By an 8-2 vote, the street name will be changed to Springer Boulevard after the Springer family, whose members have included clergy, farmers, businessmen and a family physician.
“This debate should only make us stronger and more tolerant of one another. Let’s hope we can all go forward,” said Little Rock Mayor Mark Stodola, who presided over the meeting.
The battle flag of the Confederacy and other symbols of the Civil War South re-emerged as a lightning rods for outrage after the killings of nine people at Emanuel African Methodist Episcopal church in Charleston, South Carolina, in June.

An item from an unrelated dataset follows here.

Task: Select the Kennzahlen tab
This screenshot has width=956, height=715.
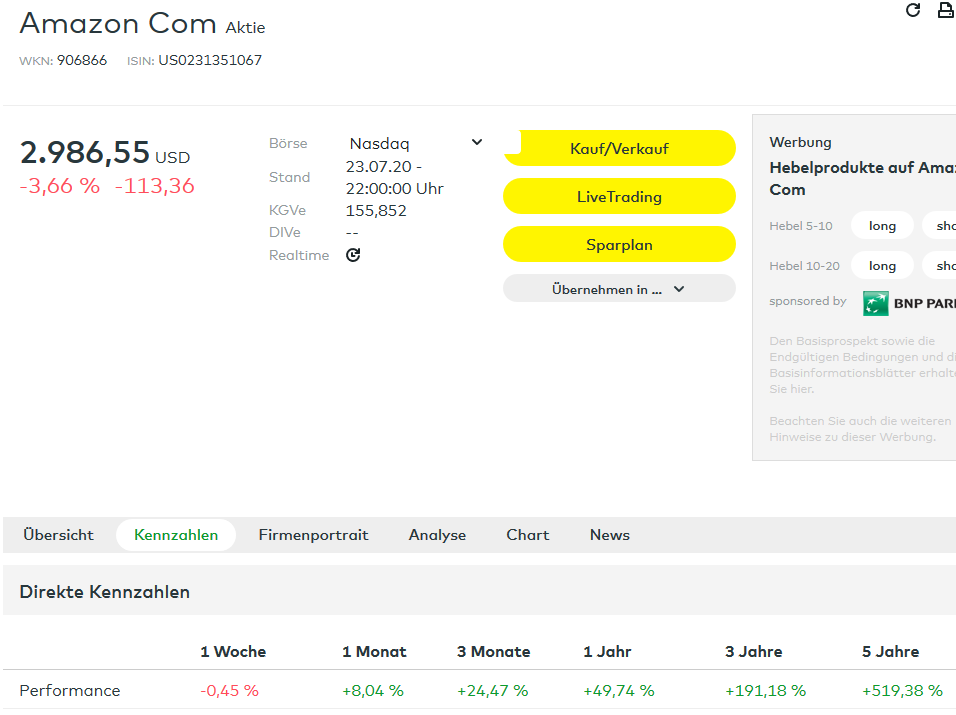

The accused gunman posed with the Confederate flag in photos posted online.
Several cities and states in the South responded by reassessing streets, memorials and other tributes to their Confederate history.
In Little Rock, members of the Springer family were glad that change had finally come to the Arkansas capital’s Confederate Boulevard.
“While Confederate lives matter, we would like to stake our claim to the community just as your ancestors did when they landed at Plymouth Rock,” Gloria Springer, a great-granddaughter of the family patriarch, said at the meeting.
It is widely believed the boulevard was originally named less to honor the Confederacy than to mark it as the principal route to a long-demolished home for Southern Civil War veterans.
Much of the road had been designated as Springer Boulevard 40 years ago, but a few blocks were retained as Confederate Boulevard in a concession to Civil War history enthusiasts and to merchants who protested the cost of changing mailing addresses.
Signs identifying the street as Springer, which is near the Clinton Presidential Library and the city’s airport, were not changed, however, until 2005.
Little Rock has been a focal point of the struggle for civil rights and garnered global attention in 1957 when federal troops were sent to the city to integrate Central High School.